Rewrite the material below, changing every "computer-use agent" to "screen agent" and leaving all else as it stands.

• **Entries on where items appear**:
((

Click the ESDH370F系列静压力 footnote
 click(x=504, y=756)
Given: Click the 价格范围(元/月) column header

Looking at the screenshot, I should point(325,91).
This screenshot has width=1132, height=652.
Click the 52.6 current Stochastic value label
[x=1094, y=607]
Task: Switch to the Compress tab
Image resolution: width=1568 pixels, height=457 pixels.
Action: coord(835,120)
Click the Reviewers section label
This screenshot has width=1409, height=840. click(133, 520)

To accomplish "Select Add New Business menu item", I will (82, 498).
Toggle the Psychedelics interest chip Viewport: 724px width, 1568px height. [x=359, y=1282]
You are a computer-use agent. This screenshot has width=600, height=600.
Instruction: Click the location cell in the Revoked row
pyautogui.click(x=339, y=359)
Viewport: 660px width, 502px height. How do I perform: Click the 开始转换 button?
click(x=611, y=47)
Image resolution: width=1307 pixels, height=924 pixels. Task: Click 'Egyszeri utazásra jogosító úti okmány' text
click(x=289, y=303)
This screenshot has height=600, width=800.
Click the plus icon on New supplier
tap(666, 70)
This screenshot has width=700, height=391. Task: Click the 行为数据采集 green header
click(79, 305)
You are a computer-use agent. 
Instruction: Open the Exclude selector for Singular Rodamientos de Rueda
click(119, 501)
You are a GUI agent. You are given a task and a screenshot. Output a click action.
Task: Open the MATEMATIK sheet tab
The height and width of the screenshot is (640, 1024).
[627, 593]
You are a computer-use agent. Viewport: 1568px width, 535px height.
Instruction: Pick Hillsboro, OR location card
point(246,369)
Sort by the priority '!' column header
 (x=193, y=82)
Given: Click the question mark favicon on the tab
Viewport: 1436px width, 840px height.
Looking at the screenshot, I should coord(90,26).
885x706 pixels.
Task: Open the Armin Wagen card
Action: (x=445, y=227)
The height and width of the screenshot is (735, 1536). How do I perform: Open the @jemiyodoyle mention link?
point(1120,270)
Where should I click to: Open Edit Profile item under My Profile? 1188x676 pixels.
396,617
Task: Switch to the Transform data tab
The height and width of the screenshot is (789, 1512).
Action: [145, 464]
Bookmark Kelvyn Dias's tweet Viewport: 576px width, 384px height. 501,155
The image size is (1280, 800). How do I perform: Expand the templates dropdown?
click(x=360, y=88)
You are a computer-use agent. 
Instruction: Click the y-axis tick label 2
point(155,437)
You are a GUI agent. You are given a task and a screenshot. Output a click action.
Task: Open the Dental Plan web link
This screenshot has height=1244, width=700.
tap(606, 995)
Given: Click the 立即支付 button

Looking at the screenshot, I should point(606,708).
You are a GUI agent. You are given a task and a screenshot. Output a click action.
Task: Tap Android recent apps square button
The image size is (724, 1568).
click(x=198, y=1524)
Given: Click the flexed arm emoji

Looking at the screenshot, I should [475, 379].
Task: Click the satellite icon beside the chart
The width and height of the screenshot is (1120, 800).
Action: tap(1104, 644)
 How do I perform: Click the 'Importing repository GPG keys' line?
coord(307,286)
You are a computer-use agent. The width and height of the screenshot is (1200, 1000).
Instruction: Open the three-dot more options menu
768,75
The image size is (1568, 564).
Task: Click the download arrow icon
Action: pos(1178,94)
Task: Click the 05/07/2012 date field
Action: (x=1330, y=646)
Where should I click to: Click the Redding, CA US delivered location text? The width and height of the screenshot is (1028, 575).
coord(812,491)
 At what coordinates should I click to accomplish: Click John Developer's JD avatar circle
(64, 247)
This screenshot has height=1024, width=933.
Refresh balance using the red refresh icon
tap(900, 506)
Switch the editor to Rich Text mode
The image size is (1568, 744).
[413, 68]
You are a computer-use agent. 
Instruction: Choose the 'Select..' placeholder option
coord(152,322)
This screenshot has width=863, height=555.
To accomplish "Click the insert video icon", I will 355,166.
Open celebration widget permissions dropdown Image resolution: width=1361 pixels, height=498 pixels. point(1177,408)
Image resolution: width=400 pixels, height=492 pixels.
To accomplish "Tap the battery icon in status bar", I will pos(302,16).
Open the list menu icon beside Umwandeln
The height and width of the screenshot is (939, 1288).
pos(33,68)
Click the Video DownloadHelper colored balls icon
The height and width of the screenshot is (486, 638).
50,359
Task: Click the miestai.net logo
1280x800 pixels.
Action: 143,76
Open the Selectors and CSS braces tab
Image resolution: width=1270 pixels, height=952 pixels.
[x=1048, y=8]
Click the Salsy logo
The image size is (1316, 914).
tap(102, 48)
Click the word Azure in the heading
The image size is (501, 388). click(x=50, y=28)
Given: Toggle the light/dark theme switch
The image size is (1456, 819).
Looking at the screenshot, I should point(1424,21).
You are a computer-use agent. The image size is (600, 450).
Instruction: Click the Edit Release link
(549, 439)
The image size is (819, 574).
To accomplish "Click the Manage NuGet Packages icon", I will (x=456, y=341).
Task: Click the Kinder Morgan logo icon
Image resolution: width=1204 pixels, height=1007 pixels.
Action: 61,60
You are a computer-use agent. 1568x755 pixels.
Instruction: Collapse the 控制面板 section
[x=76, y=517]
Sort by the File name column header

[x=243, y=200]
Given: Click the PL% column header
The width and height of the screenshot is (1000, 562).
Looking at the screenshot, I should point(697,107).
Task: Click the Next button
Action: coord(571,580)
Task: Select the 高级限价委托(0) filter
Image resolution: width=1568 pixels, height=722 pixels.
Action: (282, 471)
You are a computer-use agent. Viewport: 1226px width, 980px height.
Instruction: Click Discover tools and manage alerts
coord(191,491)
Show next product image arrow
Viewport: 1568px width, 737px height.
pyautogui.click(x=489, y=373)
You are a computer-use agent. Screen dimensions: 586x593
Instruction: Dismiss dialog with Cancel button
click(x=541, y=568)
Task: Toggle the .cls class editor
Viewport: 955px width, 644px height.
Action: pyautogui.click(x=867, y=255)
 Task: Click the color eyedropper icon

))

• **Solution for this task**:
Click the ESDH370F系列静压力 footnote
 click(x=504, y=756)
Given: Click the 价格范围(元/月) column header

Looking at the screenshot, I should point(325,91).
This screenshot has width=1132, height=652.
Click the 52.6 current Stochastic value label
[x=1094, y=607]
Task: Switch to the Compress tab
Image resolution: width=1568 pixels, height=457 pixels.
Action: coord(835,120)
Click the Reviewers section label
This screenshot has width=1409, height=840. click(133, 520)

To accomplish "Select Add New Business menu item", I will (82, 498).
Toggle the Psychedelics interest chip Viewport: 724px width, 1568px height. [x=359, y=1282]
You are a screen agent. This screenshot has width=600, height=600.
Instruction: Click the location cell in the Revoked row
pyautogui.click(x=339, y=359)
Viewport: 660px width, 502px height. How do I perform: Click the 开始转换 button?
click(x=611, y=47)
Image resolution: width=1307 pixels, height=924 pixels. Task: Click 'Egyszeri utazásra jogosító úti okmány' text
click(x=289, y=303)
This screenshot has height=600, width=800.
Click the plus icon on New supplier
tap(666, 70)
This screenshot has width=700, height=391. Task: Click the 行为数据采集 green header
click(79, 305)
You are a screen agent. 
Instruction: Open the Exclude selector for Singular Rodamientos de Rueda
click(119, 501)
You are a GUI agent. You are given a task and a screenshot. Output a click action.
Task: Open the MATEMATIK sheet tab
The height and width of the screenshot is (640, 1024).
[627, 593]
You are a screen agent. Viewport: 1568px width, 535px height.
Instruction: Pick Hillsboro, OR location card
point(246,369)
Sort by the priority '!' column header
 (x=193, y=82)
Given: Click the question mark favicon on the tab
Viewport: 1436px width, 840px height.
Looking at the screenshot, I should coord(90,26).
885x706 pixels.
Task: Open the Armin Wagen card
Action: (x=445, y=227)
The height and width of the screenshot is (735, 1536). How do I perform: Open the @jemiyodoyle mention link?
point(1120,270)
Where should I click to: Open Edit Profile item under My Profile? 1188x676 pixels.
396,617
Task: Switch to the Transform data tab
The height and width of the screenshot is (789, 1512).
Action: [145, 464]
Bookmark Kelvyn Dias's tweet Viewport: 576px width, 384px height. 501,155
The image size is (1280, 800). How do I perform: Expand the templates dropdown?
click(x=360, y=88)
You are a screen agent. 
Instruction: Click the y-axis tick label 2
point(155,437)
You are a GUI agent. You are given a task and a screenshot. Output a click action.
Task: Open the Dental Plan web link
This screenshot has height=1244, width=700.
tap(606, 995)
Given: Click the 立即支付 button

Looking at the screenshot, I should point(606,708).
You are a GUI agent. You are given a task and a screenshot. Output a click action.
Task: Tap Android recent apps square button
The image size is (724, 1568).
click(x=198, y=1524)
Given: Click the flexed arm emoji

Looking at the screenshot, I should [475, 379].
Task: Click the satellite icon beside the chart
The width and height of the screenshot is (1120, 800).
Action: tap(1104, 644)
 How do I perform: Click the 'Importing repository GPG keys' line?
coord(307,286)
You are a screen agent. The width and height of the screenshot is (1200, 1000).
Instruction: Open the three-dot more options menu
768,75
The image size is (1568, 564).
Task: Click the download arrow icon
Action: pos(1178,94)
Task: Click the 05/07/2012 date field
Action: (x=1330, y=646)
Where should I click to: Click the Redding, CA US delivered location text? The width and height of the screenshot is (1028, 575).
coord(812,491)
 At what coordinates should I click to accomplish: Click John Developer's JD avatar circle
(64, 247)
This screenshot has height=1024, width=933.
Refresh balance using the red refresh icon
tap(900, 506)
Switch the editor to Rich Text mode
The image size is (1568, 744).
[413, 68]
You are a screen agent. 
Instruction: Choose the 'Select..' placeholder option
coord(152,322)
This screenshot has width=863, height=555.
To accomplish "Click the insert video icon", I will 355,166.
Open celebration widget permissions dropdown Image resolution: width=1361 pixels, height=498 pixels. point(1177,408)
Image resolution: width=400 pixels, height=492 pixels.
To accomplish "Tap the battery icon in status bar", I will pos(302,16).
Open the list menu icon beside Umwandeln
The height and width of the screenshot is (939, 1288).
pos(33,68)
Click the Video DownloadHelper colored balls icon
The height and width of the screenshot is (486, 638).
50,359
Task: Click the miestai.net logo
1280x800 pixels.
Action: 143,76
Open the Selectors and CSS braces tab
Image resolution: width=1270 pixels, height=952 pixels.
[x=1048, y=8]
Click the Salsy logo
The image size is (1316, 914).
tap(102, 48)
Click the word Azure in the heading
The image size is (501, 388). click(x=50, y=28)
Given: Toggle the light/dark theme switch
The image size is (1456, 819).
Looking at the screenshot, I should point(1424,21).
You are a screen agent. The image size is (600, 450).
Instruction: Click the Edit Release link
(549, 439)
The image size is (819, 574).
To accomplish "Click the Manage NuGet Packages icon", I will (x=456, y=341).
Task: Click the Kinder Morgan logo icon
Image resolution: width=1204 pixels, height=1007 pixels.
Action: 61,60
You are a screen agent. 1568x755 pixels.
Instruction: Collapse the 控制面板 section
[x=76, y=517]
Sort by the File name column header

[x=243, y=200]
Given: Click the PL% column header
The width and height of the screenshot is (1000, 562).
Looking at the screenshot, I should point(697,107).
Task: Click the Next button
Action: coord(571,580)
Task: Select the 高级限价委托(0) filter
Image resolution: width=1568 pixels, height=722 pixels.
Action: (282, 471)
You are a screen agent. Viewport: 1226px width, 980px height.
Instruction: Click Discover tools and manage alerts
coord(191,491)
Show next product image arrow
Viewport: 1568px width, 737px height.
pyautogui.click(x=489, y=373)
You are a screen agent. Screen dimensions: 586x593
Instruction: Dismiss dialog with Cancel button
click(x=541, y=568)
Task: Toggle the .cls class editor
Viewport: 955px width, 644px height.
Action: pyautogui.click(x=867, y=255)
 Task: Click the color eyedropper icon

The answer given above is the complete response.